This guide is tailored for the BlossomBot repo. It covers .env setup, Docker Compose, and local dev so you can start analyzing repos fast.
Create a GitHub App and download the private key.
Create an OpenRouter API key.
Docker Desktop or local Node.js + PostgreSQL + Redis.
Copy the template and fill in secrets:
cp .env.example .env
Required entries:
GITHUB_APP_ID=123456 GITHUB_APP_PRIVATE_KEY="-----BEGIN RSA PRIVATE KEY-----\n...\n-----END RSA PRIVATE KEY-----" GITHUB_WEBHOOK_SECRET=your-webhook-secret OPENROUTER_API_KEY=sk-or-v1-...

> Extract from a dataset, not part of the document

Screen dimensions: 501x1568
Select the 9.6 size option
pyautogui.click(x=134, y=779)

Start the full stack (API + worker + Postgres + Redis):
docker-compose up -d
Run migrations once:
docker-compose run --rm migrate
Check logs:
docker-compose logs -f api worker
If you prefer running without Docker:
npm install npm run db:generate cp .env.example .env npm run db:migrate npm run dev
In another terminal:
npm run worker:dev
GitHub App: GitHub → Settings → Developer settings → GitHub Apps.
Generate a private key on the app page and download the .pem file.

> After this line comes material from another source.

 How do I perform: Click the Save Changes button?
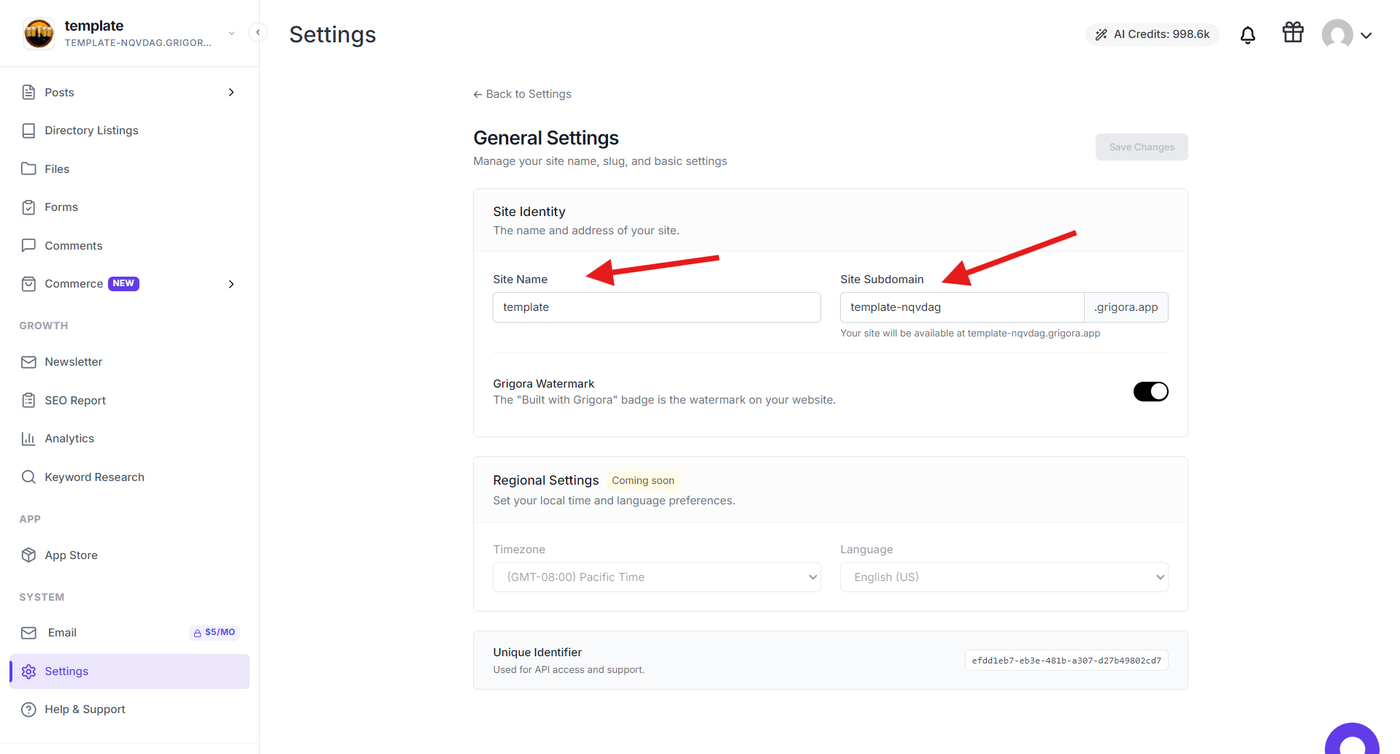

Webhook secret: set in the app’s webhook settings.
OpenRouter key: create at the OpenRouter dashboard.
These are optional because docker-compose sets defaults:
DB_PASSWORD=blossombot OPENROUTER_MODEL=z-ai/glm-4.5-air:free LOG_LEVEL=info WORKER_CONCURRENCY=5 WORKER_REPLICAS=2
Ensure the private key is a single line with \n escapes.
If Docker can’t start, verify Docker Desktop is running.
For webhook testing, use a reachable URL or a tunnel.